> **Task**: Exact output of all the records is required.

> **Dataset content**:
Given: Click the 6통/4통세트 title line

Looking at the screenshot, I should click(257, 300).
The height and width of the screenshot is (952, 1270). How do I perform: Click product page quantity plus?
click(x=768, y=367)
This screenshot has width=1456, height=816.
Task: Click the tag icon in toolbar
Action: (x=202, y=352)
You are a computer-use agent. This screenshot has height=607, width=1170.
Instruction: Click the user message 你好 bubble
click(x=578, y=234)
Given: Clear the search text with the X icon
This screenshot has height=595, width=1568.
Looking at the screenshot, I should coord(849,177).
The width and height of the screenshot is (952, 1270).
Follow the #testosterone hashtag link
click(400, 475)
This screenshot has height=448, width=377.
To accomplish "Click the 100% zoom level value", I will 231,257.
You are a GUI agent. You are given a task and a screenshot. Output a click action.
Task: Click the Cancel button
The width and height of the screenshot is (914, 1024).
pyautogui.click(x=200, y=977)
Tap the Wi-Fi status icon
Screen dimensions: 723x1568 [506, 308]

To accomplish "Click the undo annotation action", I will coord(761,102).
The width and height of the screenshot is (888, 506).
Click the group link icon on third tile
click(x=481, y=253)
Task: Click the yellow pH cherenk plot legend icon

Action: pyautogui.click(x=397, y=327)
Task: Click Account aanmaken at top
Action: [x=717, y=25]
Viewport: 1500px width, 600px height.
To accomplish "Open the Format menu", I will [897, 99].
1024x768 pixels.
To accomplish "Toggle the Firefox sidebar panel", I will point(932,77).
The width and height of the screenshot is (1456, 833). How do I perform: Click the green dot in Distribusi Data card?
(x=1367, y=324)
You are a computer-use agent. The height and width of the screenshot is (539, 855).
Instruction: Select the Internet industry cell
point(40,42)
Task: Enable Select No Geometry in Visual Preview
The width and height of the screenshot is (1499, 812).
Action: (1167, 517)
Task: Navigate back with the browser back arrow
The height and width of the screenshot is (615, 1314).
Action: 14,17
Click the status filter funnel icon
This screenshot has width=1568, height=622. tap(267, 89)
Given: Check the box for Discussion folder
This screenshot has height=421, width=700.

> **Solution for this task**:
Given: Click the 6통/4통세트 title line

Looking at the screenshot, I should click(257, 300).
The height and width of the screenshot is (952, 1270). How do I perform: Click product page quantity plus?
click(x=768, y=367)
This screenshot has width=1456, height=816.
Task: Click the tag icon in toolbar
Action: (x=202, y=352)
You are a computer-use agent. This screenshot has height=607, width=1170.
Instruction: Click the user message 你好 bubble
click(x=578, y=234)
Given: Clear the search text with the X icon
This screenshot has height=595, width=1568.
Looking at the screenshot, I should coord(849,177).
The width and height of the screenshot is (952, 1270).
Follow the #testosterone hashtag link
click(400, 475)
This screenshot has height=448, width=377.
To accomplish "Click the 100% zoom level value", I will 231,257.
You are a GUI agent. You are given a task and a screenshot. Output a click action.
Task: Click the Cancel button
The width and height of the screenshot is (914, 1024).
pyautogui.click(x=200, y=977)
Tap the Wi-Fi status icon
Screen dimensions: 723x1568 [506, 308]

To accomplish "Click the undo annotation action", I will coord(761,102).
The width and height of the screenshot is (888, 506).
Click the group link icon on third tile
click(x=481, y=253)
Task: Click the yellow pH cherenk plot legend icon

Action: pyautogui.click(x=397, y=327)
Task: Click Account aanmaken at top
Action: [x=717, y=25]
Viewport: 1500px width, 600px height.
To accomplish "Open the Format menu", I will [897, 99].
1024x768 pixels.
To accomplish "Toggle the Firefox sidebar panel", I will point(932,77).
The width and height of the screenshot is (1456, 833). How do I perform: Click the green dot in Distribusi Data card?
(x=1367, y=324)
You are a computer-use agent. The height and width of the screenshot is (539, 855).
Instruction: Select the Internet industry cell
point(40,42)
Task: Enable Select No Geometry in Visual Preview
The width and height of the screenshot is (1499, 812).
Action: (1167, 517)
Task: Navigate back with the browser back arrow
The height and width of the screenshot is (615, 1314).
Action: 14,17
Click the status filter funnel icon
This screenshot has width=1568, height=622. tap(267, 89)
Given: Check the box for Discussion folder
This screenshot has height=421, width=700.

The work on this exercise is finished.